JP2011155997A - Method and apparatus for x-ray imaging - Google Patents

Abstract

<P>PROBLEM TO BE SOLVED: To provide a method and an apparatus for X-ray imaging capable of reducing dosage to a subject. <P>SOLUTION: A method involves: a process for setting the first imaging condition for a fluoroscopic process; a process for setting the second imaging condition for a subtraction imaging process; the fluoroscopic process in which the fluoroscopic imaging is operated based on the imaging condition set in the first imaging condition setting process while the live image is displayed on a display part; a process for determining that a contrast medium reaches near a target site based on the live image displayed on the display part and directing to switch from the fluoroscopic imaging to the subtraction imaging; and the subtraction process for performing the subtraction imaging based on the imaging condition set in the second imaging condition setting process while displaying the subtraction image on the display part. <P>COPYRIGHT: (C)2011,JPO&INPIT

Description

  The present invention relates to an X-ray imaging method and an X-ray imaging apparatus, and more particularly, to an X-ray imaging method and an X-ray imaging apparatus when performing angiography and the like.

  In general, there are a DA (digital angiography) method and a DSA (digital subtraction angiography) method as an X-ray imaging method when an examination such as angiography is performed on a patient as a subject. The DA method is an X-ray imaging method for obtaining an angiographic image itself. In contrast, the DSA method is an X-ray imaging method in which a digital image is obtained by performing a subtraction process, which is a subtraction process, on a live image after angiography and a mask image before angiography. . When this DSA method is adopted, a clearer blood vessel image can be obtained.

  Patent Document 1 discloses an X-ray diagnostic apparatus that can selectively execute the DA method and the DSA method.

JP 2007-330669 A

  When performing a DSA examination, if the site of interest such as a lesion to be examined is in the deep part of the vascular system, and it takes time for the contrast medium to reach the lesion, DSA imaging is performed. This has to be carried out over a long period of time, causing the problem of increased patient exposure. In particular, in order to obtain a good subtraction image in DSA imaging, it is necessary to obtain an image with a good S / N ratio using a larger dose than in normal X-ray imaging. When it becomes long time, there exists a problem that the exposure amount with respect to a patient becomes very large.

  The present invention has been made to solve the above problems, and provides an X-ray imaging method and an X-ray imaging apparatus capable of reducing the exposure dose to a subject even when imaging is performed by the DSA method. For the purpose.

  The invention according to claim 1 is an X-ray imaging method for imaging an X-ray image by causing an X-ray irradiated from an X-ray tube to pass through a subject and enter an X-ray detection unit. The first imaging condition setting step for setting the imaging conditions of the first imaging method for capturing a live image with the mask image before the contrast agent is injected and the live image after the contrast agent is injected.

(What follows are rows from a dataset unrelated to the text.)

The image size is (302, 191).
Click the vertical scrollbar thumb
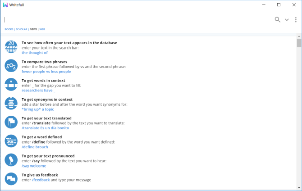tap(299, 43)
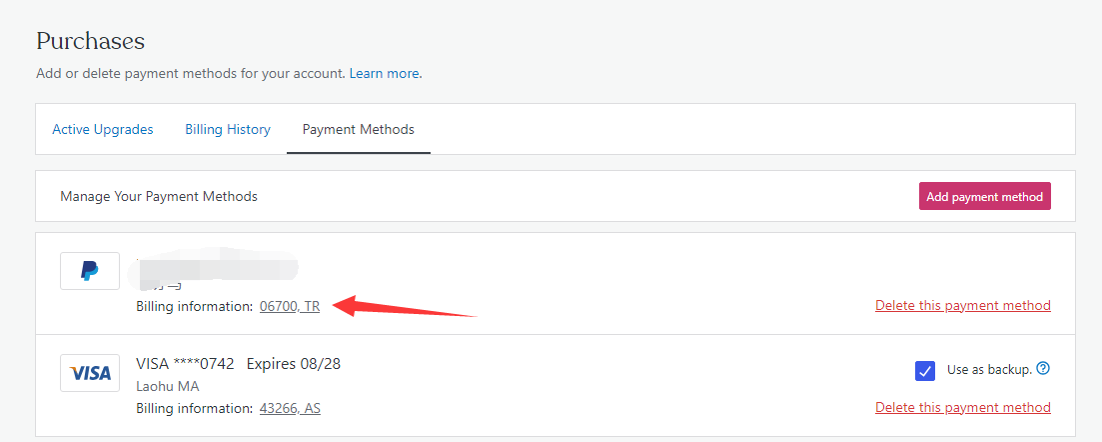Image resolution: width=1102 pixels, height=442 pixels.
Task: Open help icon next to Use as backup
Action: [1043, 369]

Based on the second imaging condition setting step for setting the imaging condition of the second imaging method for imaging with a dose and performing subtraction processing, and the imaging condition set in the first imaging condition setting step, the first imaging Based on the first imaging step of displaying the live image on the display unit and the live image displayed on the display unit, it is determined that the contrast medium has reached the region of interest, Whether the shooting method is the first shooting method Based on the switching instruction step for instructing to switch to the second shooting method and the shooting conditions set in the second shooting condition setting step, shooting is performed in the second shooting method, and the subtraction image at that time is displayed. And a second photographing process to be displayed on the screen.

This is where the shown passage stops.